3. Elles exigeront également, comme nous ne cessons de le dire, l'abandon du non-interventionnisme politico-administratif et le retour à une forme étendue d'économie mixte protégée. Celle-ci supposera évidemment non seulement la mise en place d'un gouvernement politique et administratif de la zone euro, mais une véritable fédéralisation de toutes les grandes compétences budgétaires, réglementaires et législatives. Ceci pourra se faire, en attendant de nouveaux traités européens, dans le cadre des coopérations renforcées ou structurées.

4. Tout ce qui précède n'aurait aucune chance d'aboutir si ces projets n'étaient pas soutenus systématiquement, non pas seulement par des PME/PMI européennes y voyant des avantages, mais par les organisations syndicales ouvrières européennes. Les syndicats ne retrouveraient le souffle qui leur manque actuellement que dans le cadre des politiques de réindustrialisation et de retour à l'économie mixte évoquées ici.

5. Concernant les administrations nationales et locales, auxquelles le livre de Yves Labat ne s'adresse pas réellement, le même discours devrait être tenu. Ce ne serait que dans le cadre d'un système d'économie mixte européen, raisonnablement protectionniste et capable d'assurer de cette façon le maintien des valeurs de l'Etat-providence à l'européenne, qu'elles pourront conserver leur raison d'être et leurs moyens.
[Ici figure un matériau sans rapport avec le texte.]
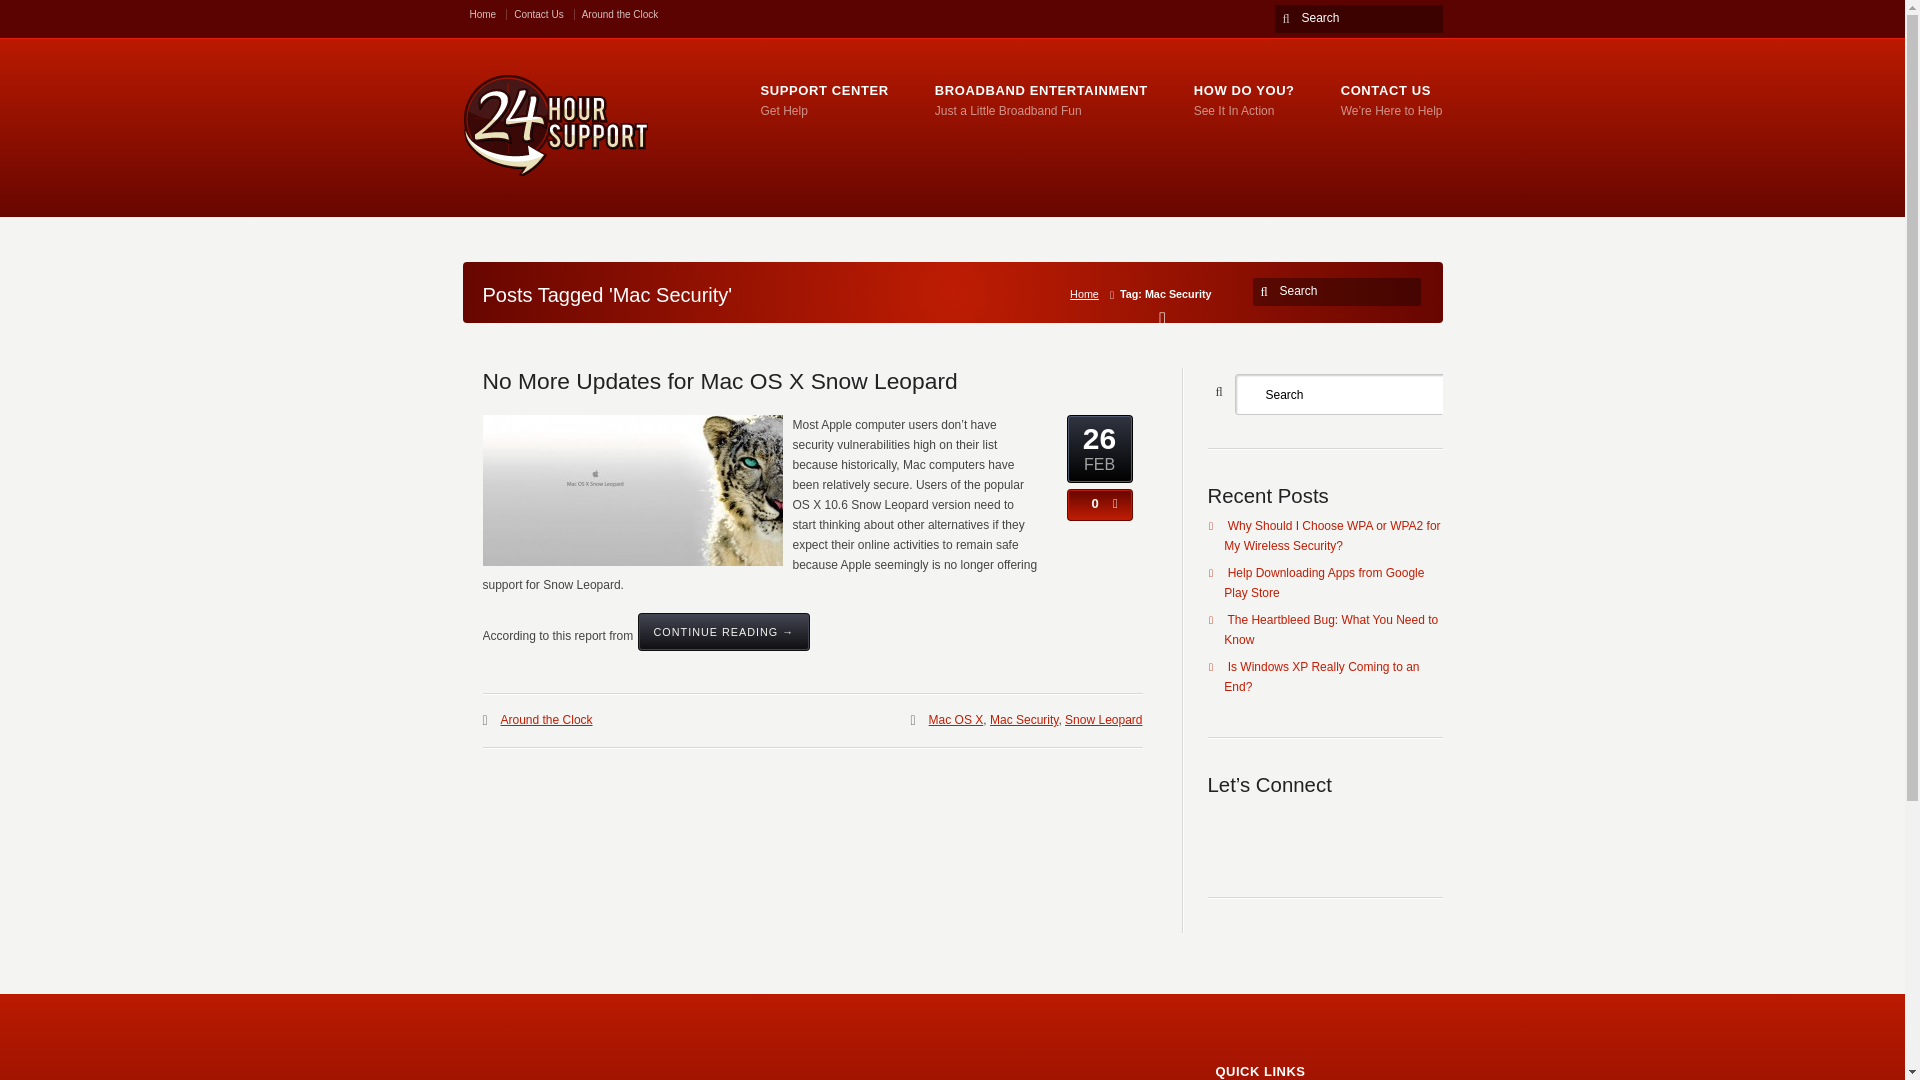 This screenshot has width=1920, height=1080. What do you see at coordinates (544, 14) in the screenshot?
I see `Contact Us` at bounding box center [544, 14].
6. Pour éviter enfin la naïveté, il faudrait rappeler à tous les Européens ce dont beaucoup, par atlantisme idéologique ou parce qu'ils sont déjà « passés à l'ennemi », ne sont pas convaincus. C'est que l'empire américain a toujours été et demeure le plus grand ennemi de la construction européenne. L'Europe ne se fera qu'en se libérant de l'emprise américaine, laquelle est plus forte que jamais, y compris au sein des « think tanks » soi-disant européens proliférant à Bruxelles. Si le système américain paraît au bord du collapse dans certains domaines, il ne l'est pas suffisamment pour que l'Europe puisse reconquérir sans combats ses aires d'autonomie et de puissance.

Malheureusement, les gouvernements nationaux, les élites économiques, sociales et intellectuelles européennes sont encore financés et soutenus par les lobbies publics et privés anglo-saxons. On ne voit pas pourquoi, dans les conditions actuelles, ces gouvernements et décideurs abandonneraient le confort d'une situation de dépendance dorée pour courir le risque de laisser parler leur « instinct européen », à supposer qu'ils en aient conservé quelques traces. Ils ne le feront que confrontés aux risques d'une véritable révolution sociale, venue du coeur profond de l'Europe.

Note
1) Nous citons le livre:
– L'Europe permet de créer des contextes entrepreneuriaux innovants dans lesquels les chefs d'entreprise peuvent nourrir leur capacité créatrice. Elle donne du souffle aux ambitions.
– L'Europe donne des opportunités aux entreprises pour changer de taille et du temps pour y arriver. Elle leur apporte donc de réelles chances d'être plus fortes
dans un contexte compétitif de plus en plus dur parce que mondial.
– L'Europe accroît la surface d'action de l'entreprise et lui permet donc de renforcer sa capacité d'attraction.
– Elle donne donc de nouvelles opportunités de pérennité aux projets entrepreneuriaux.